▶ _Written task_:
Swap "screenshot" for "image" in the part of the data that opens at its start and closes with the line containing "icon below the terms & conditions is", keeping everything else unchanged. Leave the pictures out of your answer.
☆ ☆ ☆ ☆
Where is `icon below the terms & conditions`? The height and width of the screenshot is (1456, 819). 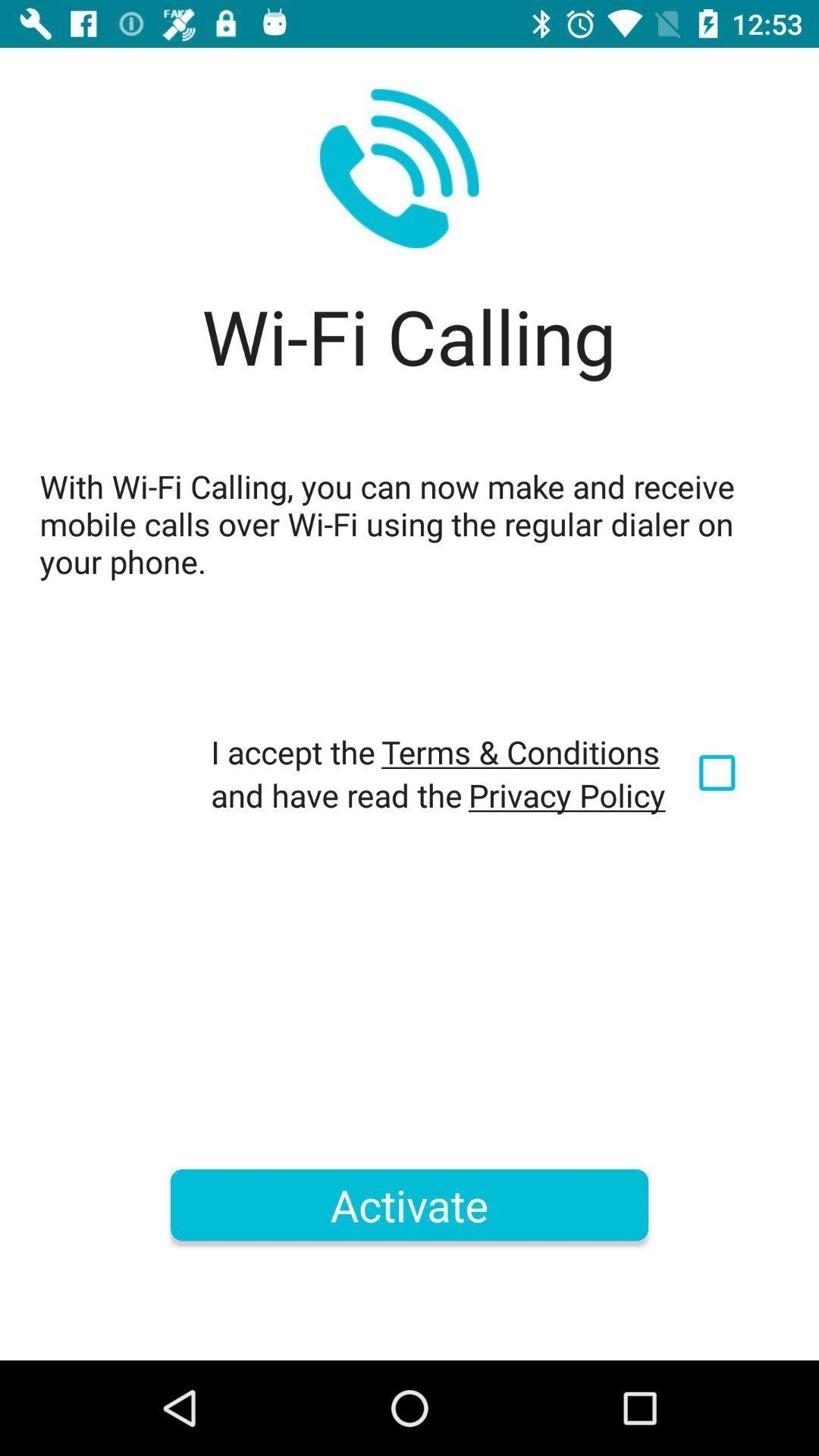
icon below the terms & conditions is located at coordinates (566, 794).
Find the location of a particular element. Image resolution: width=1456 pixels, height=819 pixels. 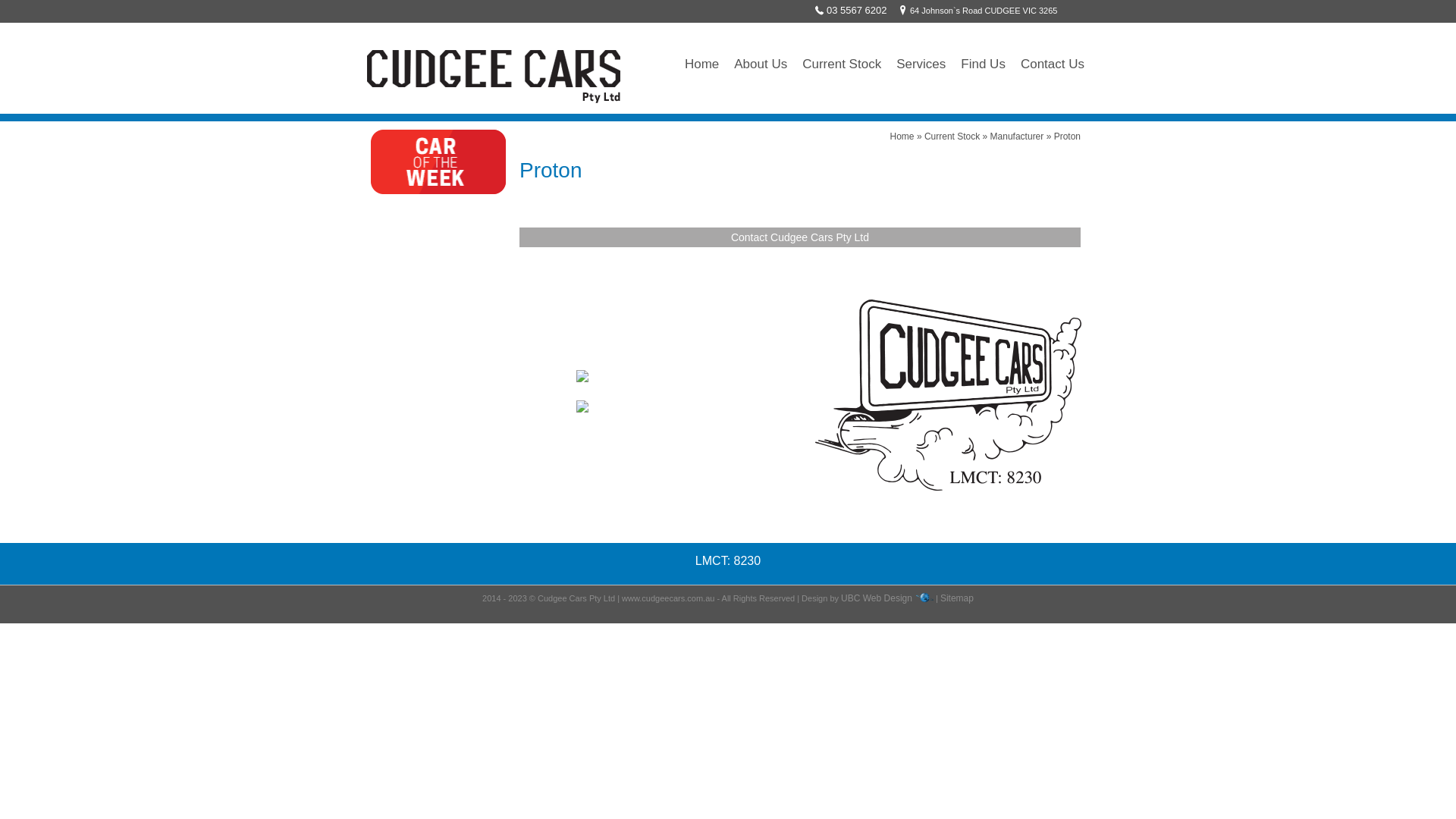

'Manufacturer' is located at coordinates (1017, 136).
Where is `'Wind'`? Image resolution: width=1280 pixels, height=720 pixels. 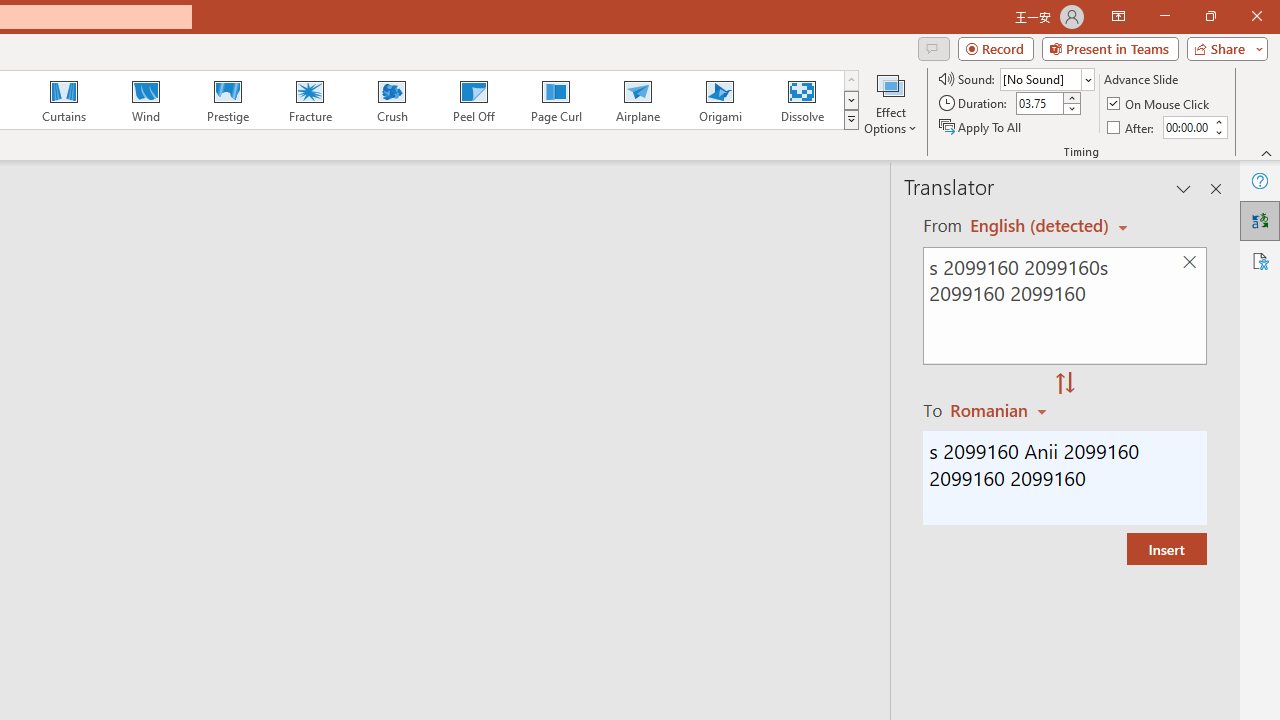 'Wind' is located at coordinates (144, 100).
☆ ☆ ☆ ☆
▶ _Reply_:
Where is `icon below the terms & conditions`? The height and width of the image is (1456, 819). 
icon below the terms & conditions is located at coordinates (566, 794).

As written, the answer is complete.